Dans les plis et replis de la saga Indiana Jones de Steven Spielberg, la conception romantique et héroïque de l’archéologie occidentale conduite en forêt vierge, derrière le film d’aventures à gros budget et les prouesses de Harrison Ford dans le rôle-titre, est déjà fortement questionnée, pour qui sait regarder entre les plans principaux. À propos de Bonampak, Lætitia Bianchi pousse les curseurs de démythification quasiment au maximum possible.

À travers les parcours de (re-)découvreurs, professionnels ou accidentels, de Frans Blom, de Carlos Frey, de Gilles Healy et de John Bourne, c’est toute une économie souterraine et une formidable instrumentalisation de l’art et de son histoire, du regard porté sur la colonisation réputée ancienne et sur l’exploitation économique déterminée et parfaitement contemporaine (des questions qui se trouvent d’ailleurs, sans aucun hasard, à l’un des points névralgiques des revendications néo-zapatistes au Chiapas) qui sont mises à jour, elles aussi. Ruines d’avant 1946 aux gigantesques ombres portées et aux conséquences interprétatives plus que jamais actuelles, les fresques de Bonampak, baignant dans le jus extractiviste de l’acajou, du pétrole et du latex spécifiquement destiné au chewing-gum (mis en évidence dans un flashback des plus tristement savoureux), deviennent un marqueur et un témoin de quelque chose de profondément ancré, les englobant et les dépassant, du côté de la domination froide et, de facto, quasiment automatisée.

Et c’est en dissimulant tout le sérieux de son investigation historique sous une tonalité frisant joliment le bucolique et le burlesque (le Julien Blanc-Gras de « Gringoland » n’est parfois pas si loin, surtout au début du roman, non plus, presque paradoxalement, que le Paco Ignacio Taibo II de « Jours de combat ») que Lætitia Bianchi nous offre ici une œuvre politique et socio-économique de tout premier ordre.

Données brutes:

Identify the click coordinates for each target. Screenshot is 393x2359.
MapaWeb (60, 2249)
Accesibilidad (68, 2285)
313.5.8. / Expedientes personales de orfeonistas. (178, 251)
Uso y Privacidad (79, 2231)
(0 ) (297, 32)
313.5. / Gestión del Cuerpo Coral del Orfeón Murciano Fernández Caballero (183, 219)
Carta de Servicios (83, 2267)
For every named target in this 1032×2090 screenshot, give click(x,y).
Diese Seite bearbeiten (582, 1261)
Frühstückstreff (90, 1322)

Problèmes à résoudre:
1: Les affirmations suivantes sont-elles conformes à l'extrait sur Bonampak ? (a) Harrison Ford tient un rôle secondaire dans la saga Indiana Jones. (b) Les fresques de Bonampak sont associées à l'exploitation de l'acajou, du pétrole et du latex. (c) L'œuvre de Lætitia Bianchi adopte un ton grave et solennel. Répondez par oui ou par non et citez les mots du texte qui tranchent.
2: Recopiez le passage de l'extrait sur Bonampak qui va de « Dans les plis » jusqu'à « au maximum possible. ».

Réponses par exercice:
1:
(a) Non : « les prouesses de Harrison Ford dans le rôle-titre ».
(b) Oui : « baignant dans le jus extractiviste de l’acajou, du pétrole et du latex ».
(c) Non : « une tonalité frisant joliment le bucolique et le burlesque ».

2:
Dans les plis et replis de la saga Indiana Jones de Steven Spielberg, la conception romantique et héroïque de l’archéologie occidentale conduite en forêt vierge, derrière le film d’aventures à gros budget et les prouesses de Harrison Ford dans le rôle-titre, est déjà fortement questionnée, pour qui sait regarder entre les plans principaux. À propos de Bonampak, Lætitia Bianchi pousse les curseurs de démythification quasiment au maximum possible.